On 6/22/06, Greg Buchholz
Ralf Hinze wrote:
Also, in a non-strict language recursive definitions are not limited to function types. Users of parser combinators heavily rely on this feature. Just try to define/use parsing combinators ins a strict language.
Anyone care to comment on what goes wrong with parser combinators in an eager language? Is it mainly a space usage problem (where the lazy version might essentially perform a depth-first-search, while the eager version is breadth-first)? Or is there something else I'm missing?

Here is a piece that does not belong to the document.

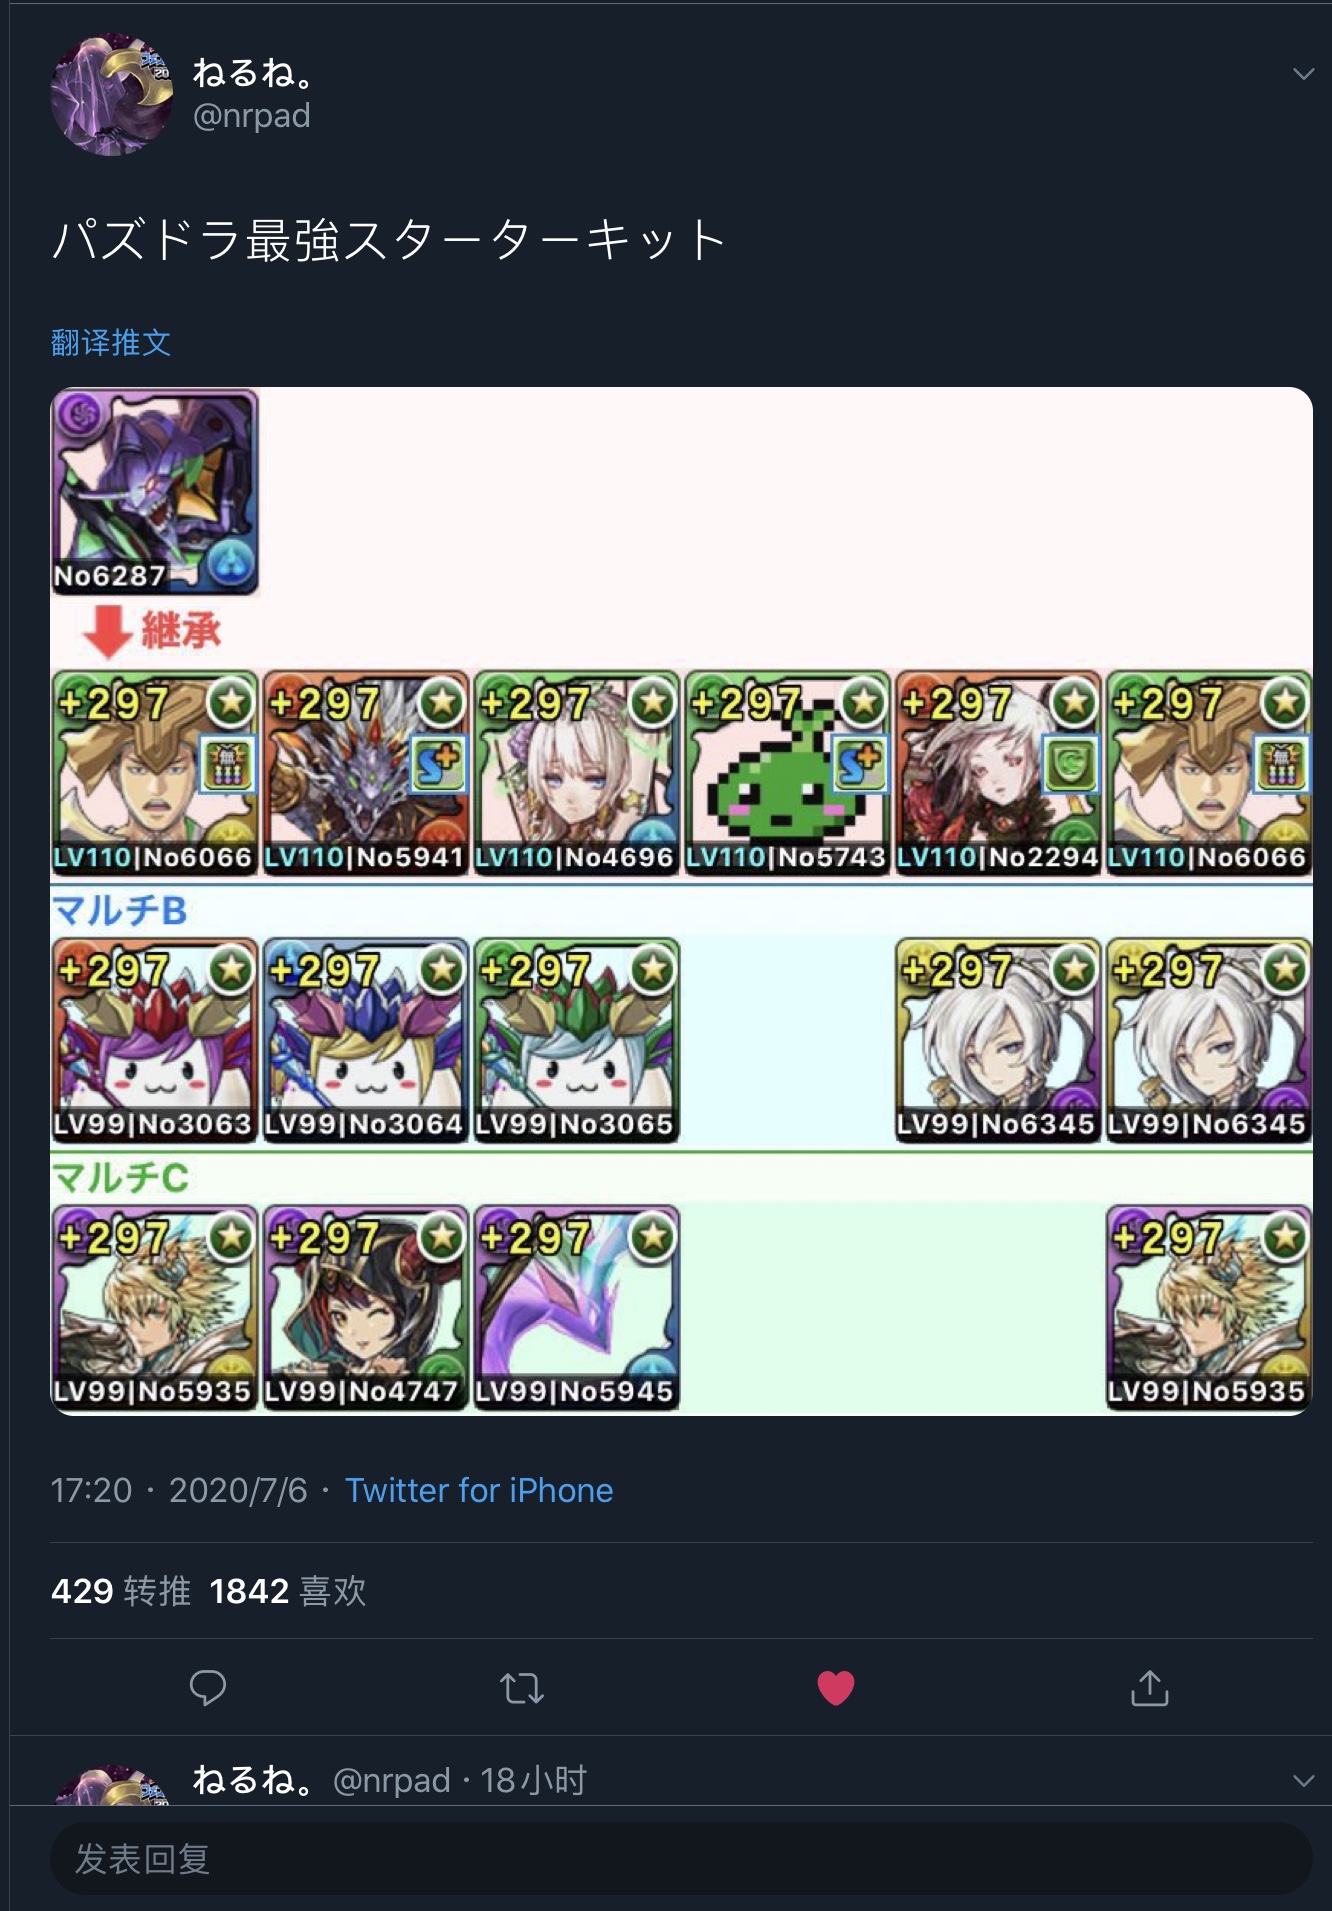Click reply author's avatar at bottom
The image size is (1332, 1911).
(112, 1785)
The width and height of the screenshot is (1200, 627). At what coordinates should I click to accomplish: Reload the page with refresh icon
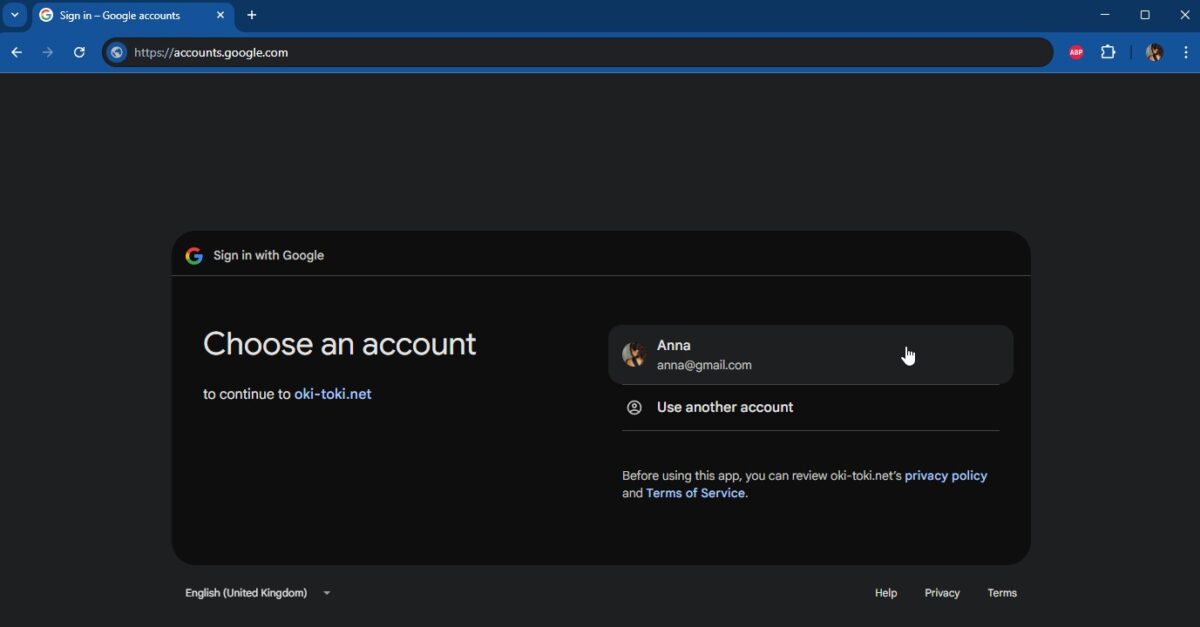click(x=79, y=52)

Slide 22 ("Combinator Libraries") of http://research.microsoft.com/~simonpj/papers/haskell-retrospective/ shows that in an eager language, you have to make the argument explicit, which destroys the Parser abstraction. Indeed I rolled my own sort of monads and made my own parser combinators in C# and they were a lot like your Perl combinators: very imperative and verbose (~10x more code than Haskell for the same parser), instead of clean and declarative like BNF or Haskell parser combinators. Jared.
As a reference, back when I was trying to understand monads, I ported the parser combinators from the Hutton and Meijer paper to perl...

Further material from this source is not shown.